╭─ MATERIAL TO PROCESS
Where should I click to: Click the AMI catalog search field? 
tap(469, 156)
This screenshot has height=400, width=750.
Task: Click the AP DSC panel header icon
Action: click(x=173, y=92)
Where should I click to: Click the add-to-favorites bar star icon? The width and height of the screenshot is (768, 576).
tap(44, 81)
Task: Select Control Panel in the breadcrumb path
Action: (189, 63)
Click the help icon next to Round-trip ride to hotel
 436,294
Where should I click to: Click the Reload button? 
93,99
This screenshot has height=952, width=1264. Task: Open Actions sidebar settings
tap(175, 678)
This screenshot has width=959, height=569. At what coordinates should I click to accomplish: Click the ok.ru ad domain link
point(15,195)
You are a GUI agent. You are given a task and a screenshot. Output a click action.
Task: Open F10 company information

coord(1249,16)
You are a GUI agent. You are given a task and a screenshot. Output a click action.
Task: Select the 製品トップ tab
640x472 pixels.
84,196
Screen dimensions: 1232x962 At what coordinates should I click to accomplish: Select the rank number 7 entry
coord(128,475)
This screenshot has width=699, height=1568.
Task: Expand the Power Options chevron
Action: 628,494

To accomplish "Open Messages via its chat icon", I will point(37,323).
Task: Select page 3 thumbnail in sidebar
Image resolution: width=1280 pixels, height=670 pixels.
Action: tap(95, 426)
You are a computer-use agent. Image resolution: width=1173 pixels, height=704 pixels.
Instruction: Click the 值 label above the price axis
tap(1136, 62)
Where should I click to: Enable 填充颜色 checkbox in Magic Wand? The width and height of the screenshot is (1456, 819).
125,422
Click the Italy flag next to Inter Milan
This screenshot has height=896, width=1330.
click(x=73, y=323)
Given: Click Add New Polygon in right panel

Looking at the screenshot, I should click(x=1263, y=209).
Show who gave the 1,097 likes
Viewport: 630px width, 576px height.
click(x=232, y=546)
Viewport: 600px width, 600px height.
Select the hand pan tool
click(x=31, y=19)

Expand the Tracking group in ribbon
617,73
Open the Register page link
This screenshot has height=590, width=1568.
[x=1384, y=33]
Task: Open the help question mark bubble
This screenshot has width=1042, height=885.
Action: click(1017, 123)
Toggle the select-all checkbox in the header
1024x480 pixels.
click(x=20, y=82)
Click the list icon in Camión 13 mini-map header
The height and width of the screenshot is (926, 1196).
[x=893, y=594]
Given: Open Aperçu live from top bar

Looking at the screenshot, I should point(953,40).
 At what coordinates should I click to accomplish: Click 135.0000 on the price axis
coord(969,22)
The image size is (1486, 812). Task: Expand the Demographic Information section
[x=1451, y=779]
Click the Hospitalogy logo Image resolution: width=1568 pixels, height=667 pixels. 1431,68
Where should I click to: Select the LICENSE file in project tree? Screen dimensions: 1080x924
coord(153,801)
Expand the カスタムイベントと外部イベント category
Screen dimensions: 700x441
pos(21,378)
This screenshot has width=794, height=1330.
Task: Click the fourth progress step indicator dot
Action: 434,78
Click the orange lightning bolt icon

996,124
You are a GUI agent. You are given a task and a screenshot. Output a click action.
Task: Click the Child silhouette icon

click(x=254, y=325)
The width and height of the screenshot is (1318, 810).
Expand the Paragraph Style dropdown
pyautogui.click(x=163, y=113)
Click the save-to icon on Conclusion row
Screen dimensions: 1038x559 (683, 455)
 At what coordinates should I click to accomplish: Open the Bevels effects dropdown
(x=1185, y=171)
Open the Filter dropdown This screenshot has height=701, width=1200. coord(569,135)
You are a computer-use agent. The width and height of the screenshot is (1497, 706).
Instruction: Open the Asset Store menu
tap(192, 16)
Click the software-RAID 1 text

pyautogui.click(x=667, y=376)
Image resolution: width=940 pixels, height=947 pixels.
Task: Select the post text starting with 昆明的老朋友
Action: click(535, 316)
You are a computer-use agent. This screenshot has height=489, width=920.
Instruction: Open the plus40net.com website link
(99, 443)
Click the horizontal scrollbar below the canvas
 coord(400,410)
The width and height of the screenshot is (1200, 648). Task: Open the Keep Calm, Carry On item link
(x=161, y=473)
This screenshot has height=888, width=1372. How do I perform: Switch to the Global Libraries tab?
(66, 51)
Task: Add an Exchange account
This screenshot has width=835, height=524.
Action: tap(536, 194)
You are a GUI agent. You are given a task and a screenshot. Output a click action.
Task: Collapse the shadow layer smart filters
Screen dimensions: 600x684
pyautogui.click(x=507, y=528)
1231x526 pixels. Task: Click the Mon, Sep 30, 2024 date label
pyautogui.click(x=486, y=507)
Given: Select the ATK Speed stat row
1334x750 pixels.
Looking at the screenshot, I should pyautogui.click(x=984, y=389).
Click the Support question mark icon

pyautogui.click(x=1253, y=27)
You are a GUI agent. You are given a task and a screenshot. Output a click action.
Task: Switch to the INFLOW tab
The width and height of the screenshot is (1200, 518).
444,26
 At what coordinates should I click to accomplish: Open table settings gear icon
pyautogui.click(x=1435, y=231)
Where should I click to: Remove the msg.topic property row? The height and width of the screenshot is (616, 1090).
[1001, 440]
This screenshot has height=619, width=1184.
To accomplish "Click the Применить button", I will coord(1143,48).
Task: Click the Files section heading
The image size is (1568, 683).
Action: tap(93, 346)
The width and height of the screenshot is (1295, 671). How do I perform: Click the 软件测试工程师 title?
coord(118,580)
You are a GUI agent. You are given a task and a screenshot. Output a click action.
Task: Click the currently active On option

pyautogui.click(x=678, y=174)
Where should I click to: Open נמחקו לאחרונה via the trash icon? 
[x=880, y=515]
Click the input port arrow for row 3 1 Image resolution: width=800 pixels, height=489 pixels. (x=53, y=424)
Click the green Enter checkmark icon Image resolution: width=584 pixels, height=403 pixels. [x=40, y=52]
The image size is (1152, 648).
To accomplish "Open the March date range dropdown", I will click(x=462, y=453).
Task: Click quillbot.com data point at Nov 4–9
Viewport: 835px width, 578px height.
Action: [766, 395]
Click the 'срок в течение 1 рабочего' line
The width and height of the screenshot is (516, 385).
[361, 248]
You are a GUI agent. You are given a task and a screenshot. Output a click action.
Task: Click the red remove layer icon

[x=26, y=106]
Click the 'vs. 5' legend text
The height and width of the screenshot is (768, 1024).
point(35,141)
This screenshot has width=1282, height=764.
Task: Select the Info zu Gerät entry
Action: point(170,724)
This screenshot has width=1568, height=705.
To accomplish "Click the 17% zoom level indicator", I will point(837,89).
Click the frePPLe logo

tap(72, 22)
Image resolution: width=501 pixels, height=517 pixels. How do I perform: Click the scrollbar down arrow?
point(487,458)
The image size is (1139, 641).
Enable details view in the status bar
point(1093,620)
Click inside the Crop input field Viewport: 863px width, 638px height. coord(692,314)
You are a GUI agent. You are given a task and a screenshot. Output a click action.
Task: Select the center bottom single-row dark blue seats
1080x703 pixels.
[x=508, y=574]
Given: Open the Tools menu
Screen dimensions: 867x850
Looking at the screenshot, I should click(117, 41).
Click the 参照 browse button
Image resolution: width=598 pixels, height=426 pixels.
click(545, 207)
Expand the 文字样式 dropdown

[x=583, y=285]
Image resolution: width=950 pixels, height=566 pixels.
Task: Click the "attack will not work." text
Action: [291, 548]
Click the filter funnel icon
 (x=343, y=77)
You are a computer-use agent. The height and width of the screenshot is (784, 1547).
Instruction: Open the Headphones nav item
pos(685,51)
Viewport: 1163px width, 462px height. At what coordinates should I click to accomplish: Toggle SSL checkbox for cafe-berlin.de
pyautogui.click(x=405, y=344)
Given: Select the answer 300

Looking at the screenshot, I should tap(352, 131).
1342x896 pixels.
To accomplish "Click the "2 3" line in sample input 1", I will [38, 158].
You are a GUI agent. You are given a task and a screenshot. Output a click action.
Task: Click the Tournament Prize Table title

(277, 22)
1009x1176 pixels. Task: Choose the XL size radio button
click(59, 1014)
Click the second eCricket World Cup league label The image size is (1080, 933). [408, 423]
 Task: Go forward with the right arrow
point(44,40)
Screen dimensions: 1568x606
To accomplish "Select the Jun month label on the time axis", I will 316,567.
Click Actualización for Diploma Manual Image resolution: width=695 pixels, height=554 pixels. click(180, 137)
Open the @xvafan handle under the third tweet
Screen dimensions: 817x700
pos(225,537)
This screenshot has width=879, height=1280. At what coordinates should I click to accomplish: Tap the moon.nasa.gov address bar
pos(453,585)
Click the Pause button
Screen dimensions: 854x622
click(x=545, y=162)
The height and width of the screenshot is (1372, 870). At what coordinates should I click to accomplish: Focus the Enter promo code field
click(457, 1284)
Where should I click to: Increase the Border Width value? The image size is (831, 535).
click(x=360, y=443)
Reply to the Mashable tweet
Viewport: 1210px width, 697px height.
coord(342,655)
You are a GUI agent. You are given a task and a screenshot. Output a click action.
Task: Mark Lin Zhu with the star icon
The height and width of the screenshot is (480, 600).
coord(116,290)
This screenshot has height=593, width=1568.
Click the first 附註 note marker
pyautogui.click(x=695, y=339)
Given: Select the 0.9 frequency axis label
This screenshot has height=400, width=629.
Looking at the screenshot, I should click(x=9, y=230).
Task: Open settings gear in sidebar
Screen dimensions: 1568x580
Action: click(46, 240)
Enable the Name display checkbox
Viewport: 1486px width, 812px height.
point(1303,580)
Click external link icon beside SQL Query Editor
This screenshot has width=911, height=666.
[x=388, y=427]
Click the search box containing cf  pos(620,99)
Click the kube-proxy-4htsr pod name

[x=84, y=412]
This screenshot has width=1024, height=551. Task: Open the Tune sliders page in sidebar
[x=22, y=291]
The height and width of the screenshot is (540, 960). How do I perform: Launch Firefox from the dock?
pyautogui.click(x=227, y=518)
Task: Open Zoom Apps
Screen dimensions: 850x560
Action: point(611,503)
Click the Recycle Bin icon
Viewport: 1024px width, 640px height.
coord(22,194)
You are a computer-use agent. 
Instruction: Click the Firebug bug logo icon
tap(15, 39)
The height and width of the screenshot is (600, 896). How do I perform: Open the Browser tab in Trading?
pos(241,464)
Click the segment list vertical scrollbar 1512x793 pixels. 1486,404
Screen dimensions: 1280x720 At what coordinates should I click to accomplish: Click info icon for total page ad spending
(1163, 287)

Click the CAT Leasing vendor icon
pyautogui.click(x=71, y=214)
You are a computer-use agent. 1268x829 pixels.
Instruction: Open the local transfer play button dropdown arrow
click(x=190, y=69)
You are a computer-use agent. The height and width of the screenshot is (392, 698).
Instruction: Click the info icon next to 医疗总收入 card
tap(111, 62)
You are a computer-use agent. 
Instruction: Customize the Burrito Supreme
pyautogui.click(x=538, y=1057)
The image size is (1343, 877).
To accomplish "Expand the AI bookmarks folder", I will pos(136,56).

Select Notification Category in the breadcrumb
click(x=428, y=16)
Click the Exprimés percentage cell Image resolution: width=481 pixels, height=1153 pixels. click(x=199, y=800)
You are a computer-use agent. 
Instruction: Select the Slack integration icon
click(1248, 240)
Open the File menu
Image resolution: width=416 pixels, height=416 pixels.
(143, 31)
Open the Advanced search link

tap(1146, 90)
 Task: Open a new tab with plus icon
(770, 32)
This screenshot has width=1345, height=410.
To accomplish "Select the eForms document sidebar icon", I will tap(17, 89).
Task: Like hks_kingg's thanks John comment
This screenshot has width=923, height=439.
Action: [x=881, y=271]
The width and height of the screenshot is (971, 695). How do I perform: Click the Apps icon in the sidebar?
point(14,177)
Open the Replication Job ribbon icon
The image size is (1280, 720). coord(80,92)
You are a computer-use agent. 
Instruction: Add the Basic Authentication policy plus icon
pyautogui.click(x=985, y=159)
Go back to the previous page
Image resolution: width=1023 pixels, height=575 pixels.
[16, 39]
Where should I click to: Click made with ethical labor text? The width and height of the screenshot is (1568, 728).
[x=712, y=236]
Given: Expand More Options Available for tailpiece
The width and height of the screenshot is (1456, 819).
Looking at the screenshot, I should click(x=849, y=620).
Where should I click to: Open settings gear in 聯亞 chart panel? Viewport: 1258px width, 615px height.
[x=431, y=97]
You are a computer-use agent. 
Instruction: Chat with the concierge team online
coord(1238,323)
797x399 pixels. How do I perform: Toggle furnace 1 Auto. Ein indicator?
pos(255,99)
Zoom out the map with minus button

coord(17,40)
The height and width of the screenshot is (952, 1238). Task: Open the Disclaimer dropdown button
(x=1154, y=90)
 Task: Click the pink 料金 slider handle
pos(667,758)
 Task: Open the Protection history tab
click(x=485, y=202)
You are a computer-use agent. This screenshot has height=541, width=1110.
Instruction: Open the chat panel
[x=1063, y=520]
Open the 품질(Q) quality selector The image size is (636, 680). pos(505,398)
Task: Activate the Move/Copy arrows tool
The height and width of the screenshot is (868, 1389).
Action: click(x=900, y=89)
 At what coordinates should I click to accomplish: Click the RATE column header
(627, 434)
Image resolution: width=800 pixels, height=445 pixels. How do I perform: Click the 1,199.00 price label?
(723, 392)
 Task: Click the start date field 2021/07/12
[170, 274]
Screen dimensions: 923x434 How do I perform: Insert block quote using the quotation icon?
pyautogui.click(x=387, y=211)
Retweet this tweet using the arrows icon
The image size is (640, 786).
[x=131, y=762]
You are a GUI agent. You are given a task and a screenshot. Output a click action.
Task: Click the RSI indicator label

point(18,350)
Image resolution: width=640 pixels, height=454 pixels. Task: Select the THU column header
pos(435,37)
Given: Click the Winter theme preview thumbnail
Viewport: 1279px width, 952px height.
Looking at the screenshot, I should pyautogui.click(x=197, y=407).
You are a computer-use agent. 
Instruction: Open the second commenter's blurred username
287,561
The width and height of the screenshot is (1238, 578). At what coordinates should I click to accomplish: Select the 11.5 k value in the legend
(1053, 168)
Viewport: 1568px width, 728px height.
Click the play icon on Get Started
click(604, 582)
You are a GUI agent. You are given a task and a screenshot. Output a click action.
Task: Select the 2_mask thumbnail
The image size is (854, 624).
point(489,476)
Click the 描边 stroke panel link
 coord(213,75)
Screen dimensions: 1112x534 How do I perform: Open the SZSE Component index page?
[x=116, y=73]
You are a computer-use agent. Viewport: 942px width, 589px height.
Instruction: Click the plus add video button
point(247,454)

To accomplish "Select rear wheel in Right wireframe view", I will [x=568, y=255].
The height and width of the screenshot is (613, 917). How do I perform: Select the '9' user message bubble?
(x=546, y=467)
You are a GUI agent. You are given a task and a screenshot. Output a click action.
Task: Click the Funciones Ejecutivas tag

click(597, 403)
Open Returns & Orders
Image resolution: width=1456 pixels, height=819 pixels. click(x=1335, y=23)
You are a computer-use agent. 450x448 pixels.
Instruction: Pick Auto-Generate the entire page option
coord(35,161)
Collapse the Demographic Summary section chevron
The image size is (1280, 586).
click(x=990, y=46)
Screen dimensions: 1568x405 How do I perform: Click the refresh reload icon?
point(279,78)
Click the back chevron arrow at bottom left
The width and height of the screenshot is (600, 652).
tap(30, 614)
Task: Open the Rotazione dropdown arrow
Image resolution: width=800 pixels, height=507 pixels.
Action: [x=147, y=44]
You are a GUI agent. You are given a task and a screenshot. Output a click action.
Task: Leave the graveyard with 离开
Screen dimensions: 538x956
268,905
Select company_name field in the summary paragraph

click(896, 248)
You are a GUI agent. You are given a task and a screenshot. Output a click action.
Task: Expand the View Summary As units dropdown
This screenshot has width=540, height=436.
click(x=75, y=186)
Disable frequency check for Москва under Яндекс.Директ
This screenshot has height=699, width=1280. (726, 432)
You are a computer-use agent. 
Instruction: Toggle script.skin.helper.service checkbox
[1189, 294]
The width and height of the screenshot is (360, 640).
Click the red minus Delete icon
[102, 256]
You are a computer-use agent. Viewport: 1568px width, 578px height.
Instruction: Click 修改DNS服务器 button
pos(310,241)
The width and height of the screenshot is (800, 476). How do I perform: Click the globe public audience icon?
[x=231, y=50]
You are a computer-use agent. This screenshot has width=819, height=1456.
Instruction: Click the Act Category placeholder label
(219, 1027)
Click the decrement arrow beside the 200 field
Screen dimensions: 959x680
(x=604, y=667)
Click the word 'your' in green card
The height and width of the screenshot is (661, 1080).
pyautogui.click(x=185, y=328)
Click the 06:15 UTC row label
╰─
:: TASK TO CARRY OUT ::
Find the line with "At what coordinates should I click to accomplish: Open table" in the entries above. Retype it and each line after it, exactly, through the line with "This screenshot has height=619, width=1184.", and stop there.

:: TASK SOLUTION ::
 At what coordinates should I click to accomplish: Open table settings gear icon
pyautogui.click(x=1435, y=231)
Where should I click to: Remove the msg.topic property row? The height and width of the screenshot is (616, 1090).
[1001, 440]
This screenshot has height=619, width=1184.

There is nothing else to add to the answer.